For four semesters, visual communication design associate professor David Middleton has overseen students' research and assessment of the university's wayfinding system. Wayfinding involves the user's orientation and understanding of a place to find one's way to a destination.
In the fall of 2007, Middleton instructed students in a class called Special Topics: University Wayfinding. The class learned from experts and developed research through use of surveys and field testing to examine how people get around on campus. The study of various district models was a big part of the research course.
"Students thought the class was practical because they made assumptions and then tested them," Middleton says. "The class was an opportunity to gain good research experience, especially hearing from expert speakers. And the class format gave us a working model for future classes and research."
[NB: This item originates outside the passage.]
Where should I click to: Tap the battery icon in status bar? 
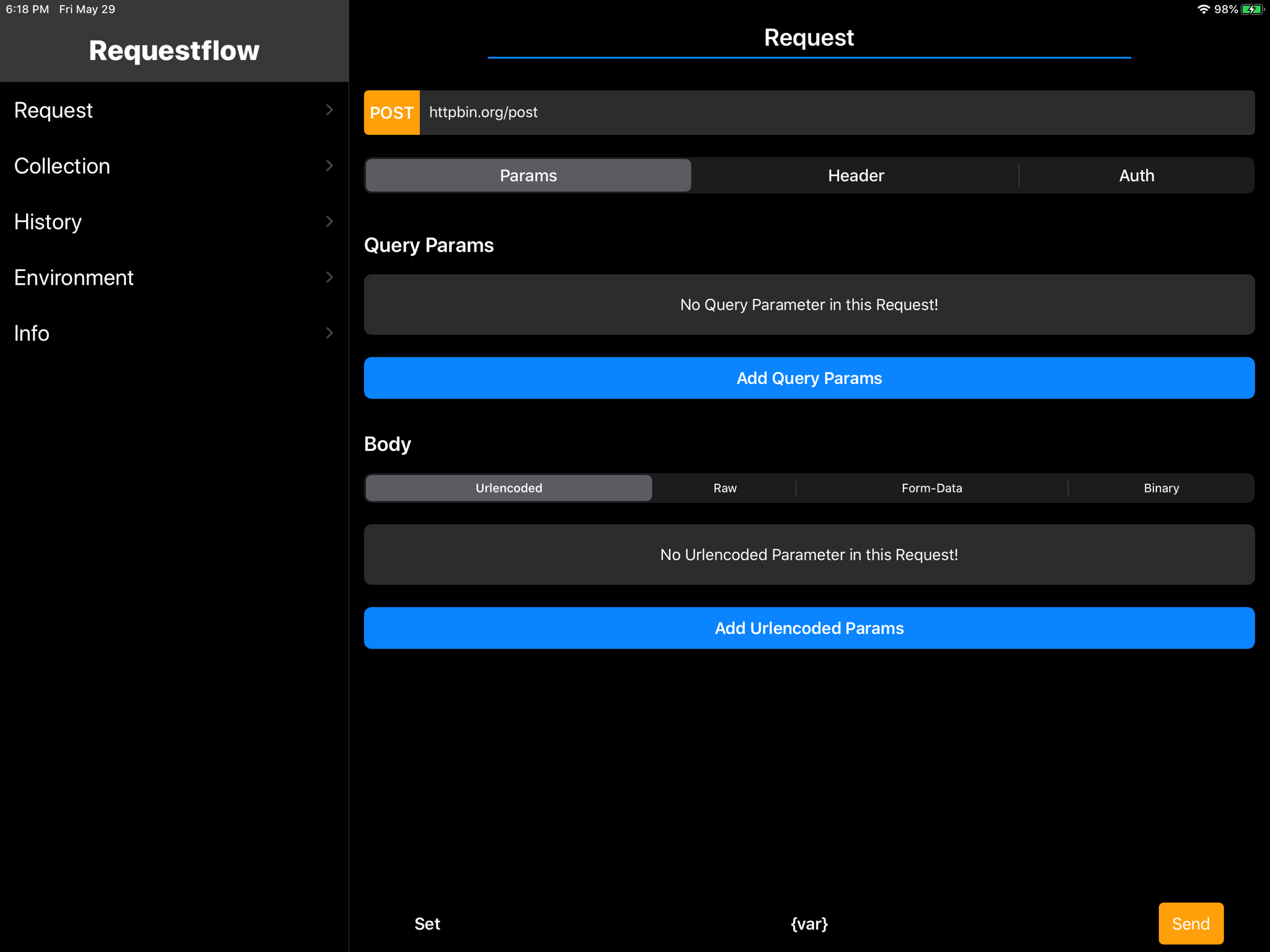click(x=1253, y=9)
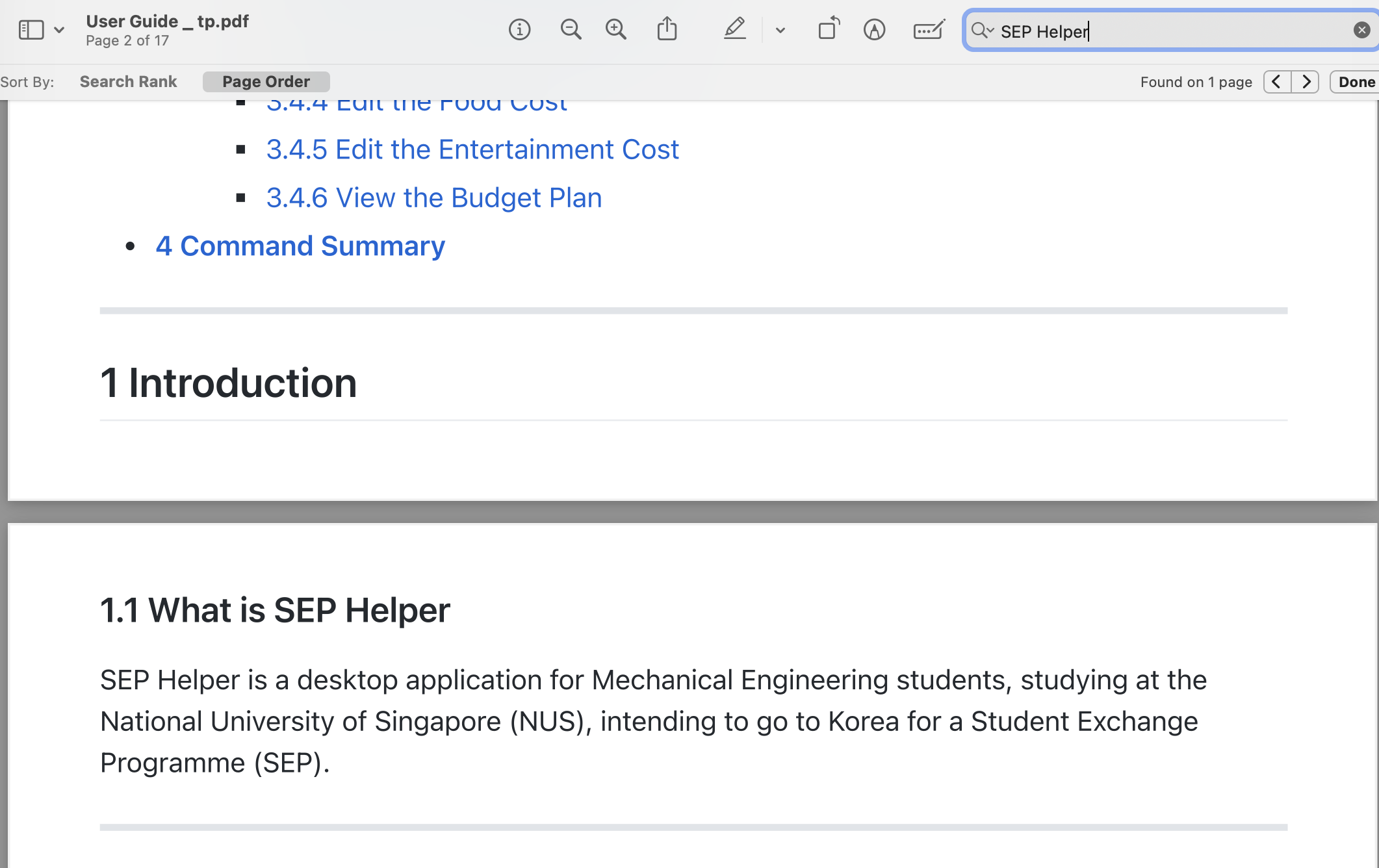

The research from the class supported the Wayfinding Committee's efforts in determining new methods of wayfinding.
Michael Bruder, director of design and construction for the university, explains that the university's wayfinding system includes the building signs, vehicular signs, gateway signs and maps. He says that the vehicular signs, in particular, were quite confusing to visitors.
Middleton says that the wayfinding committee examined every sign on campus. Each sign was reviewed for a number of items, such as the font size, typography and color coding. He says that just by making a few changes to the font and colors, legibility can be greatly improved.
Developing the proper naming conventions and determining which destinations to include on each directional sign are likewise critical. Both of those choices are particularly important, Middleton concludes, with vehicular wayfinding, since individuals have very little time to read a sign and make a decision.
According to Bruder, the new signs will feature building names, rather than listing departments. Additionally, there will be a slot left open on the signs where event listings can be added.
Middleton says the signs will still comply with the Americans with Disabilities Act (ADA) regulations. The ADA regulates, among other things, visual standards such as letter size, color contrast and sign location. Some buildings on campus, such as the Kent Student Center, Library and Kiva, which have never had signs before, will have signs installed.
"There’s really a sense of safety and security when you know your way around," Middleton says. "We want to look at how we help the uninitiated find their way so they'll keep coming back."
For the remainder of the semester, Middleton will work with three students: Aimee Crane and Kim Hall, visual communication design majors with a three-dimensional graphic concentration, and Bob Keleman, a visual communication design graduate student. The students will continue to focus on the subject of wayfinding from a pedestrian perspective, which includes directional signage and new orientation maps on campus.
Bruder says the Wayfinding Committee hopes to get the signs completed before the spring semester ends.